Changer de contrat est donc devenu une démarche compliquée pour les emprunteurs, malgré les lois en leur faveur pour faire jouer la concurrence. Les banques, qui réfutaient ce nouveau texte de loi qu’est l’amendement Bourquin, car d’après elles, il allait à l’encontre de la mutualisation du risque, le principe même de l’assurance, s’affairent à en faire un véritable casse-tête.

La résiliation d’une assurance emprunteur s’appuie sur une date clé : la date anniversaire du contrat. Il faut en effet, envoyer sa lettre de résiliation en courrier recommandé au moins deux mois avant cette dernière. Mais les banques, qui face à la possibilité de perdre un grand nombre de leurs clients, attirés par les nombreuses économies que représente la délégation d’assurance, s’appliquent à rendre cette date floue. Résultat : de nombreuses personnes se retrouvent perdues, et dépassent donc l’échéance prévue dans la loi, repoussant alors pour une année supplémentaire leur contrat.

Date de signature de l’offre de prêt immobilier, date d’adhésion au contrat d’assurance, date d’édition de l’offre de prêt, tous les établissements bancaires ont le choix de leur référence. Face au mécontentement des emprunteurs, la Fédération bancaire française a alors décidé de publier « le bon usage professionnel », afin que chaque banque affiche clairement sur son site la date choisie comme référence pour la résiliation d’assurance emprunteur.

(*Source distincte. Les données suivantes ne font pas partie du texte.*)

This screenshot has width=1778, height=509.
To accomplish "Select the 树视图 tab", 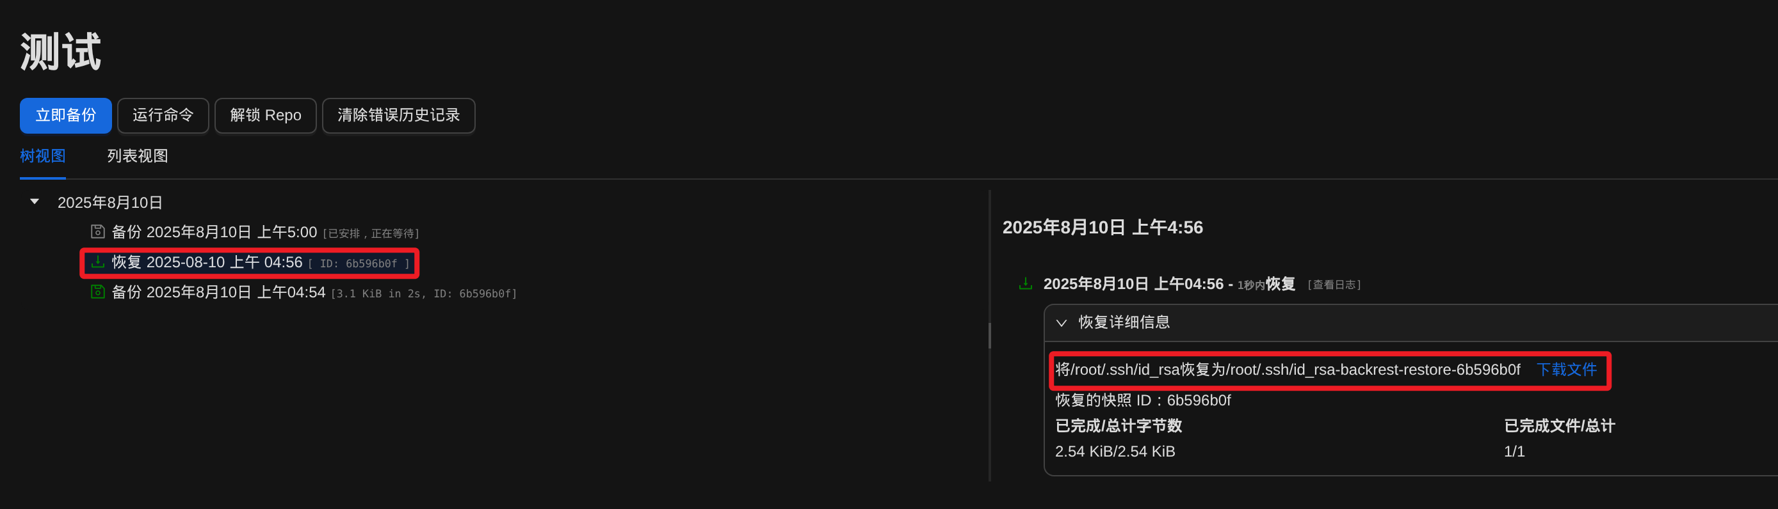I will coord(43,156).
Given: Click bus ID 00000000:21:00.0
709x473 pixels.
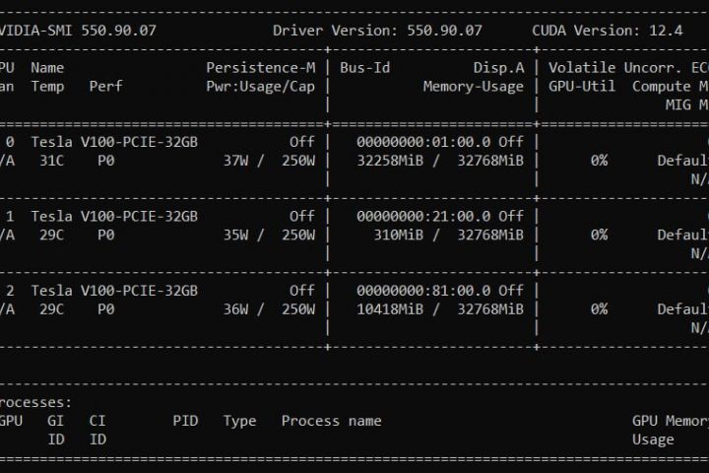Looking at the screenshot, I should 419,216.
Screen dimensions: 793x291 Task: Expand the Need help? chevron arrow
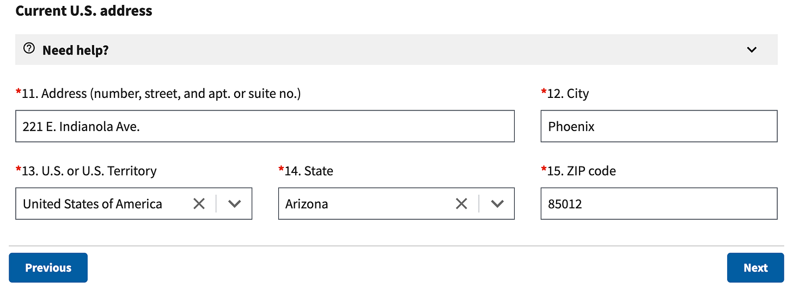click(x=752, y=49)
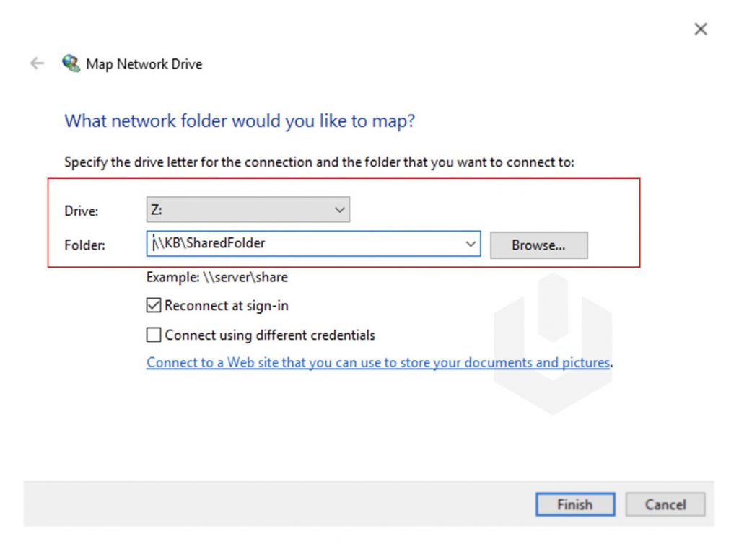The height and width of the screenshot is (544, 739).
Task: Expand the Drive combo box chevron arrow
Action: tap(339, 210)
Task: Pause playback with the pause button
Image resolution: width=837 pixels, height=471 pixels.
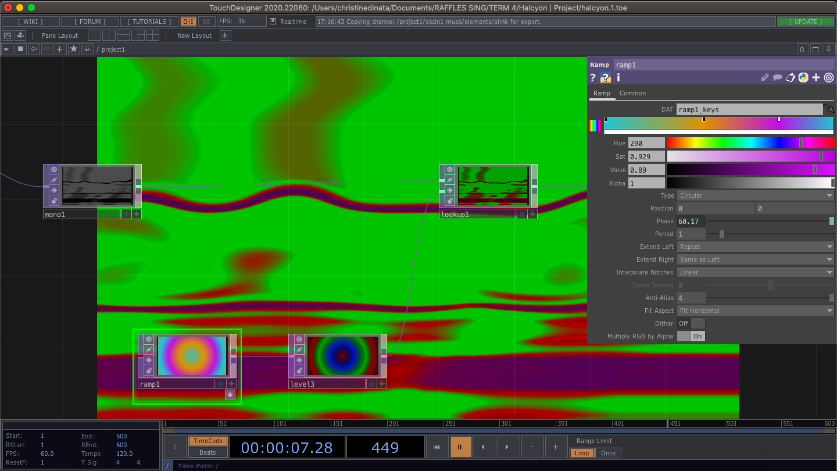Action: (x=461, y=447)
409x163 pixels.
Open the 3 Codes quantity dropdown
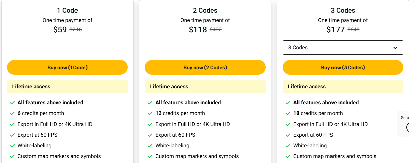point(342,48)
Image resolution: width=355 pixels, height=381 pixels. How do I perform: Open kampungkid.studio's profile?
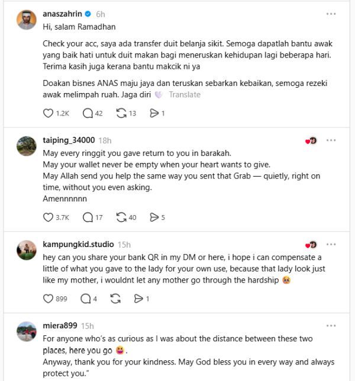(79, 244)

Au-delà de cette technique pour rendre flou la date de résiliation, les banques essayent toujours de conserver leurs précieux clients. Il est donc fréquent qu’elles répondent à une demande de résiliation par une contre-proposition, et donc un alignement de leur prix sur celui des concurrents. Cette démarche est facile pour elles, puisque l’emprunteur se doit d’envoyer, en même temps que l’envoi de sa lettre de résiliation, son futur contrat, qui sera validé s’il présente des garanties au moins équivalentes au précédent.

Vous l’aurez compris, il faudra certainement attendre le début de l’année 2019 pour apprécier l’efficacité de l’amendement Bourquin. Pour l’heure, une chose est sûre, les banques qui détenaient 85 % du marché de l’assurance emprunteur, et seulement 15 % pour la délégation, sont prêtes à revoir leur modèle de tarification, afin d’être plus compétitives face aux assureurs individuels.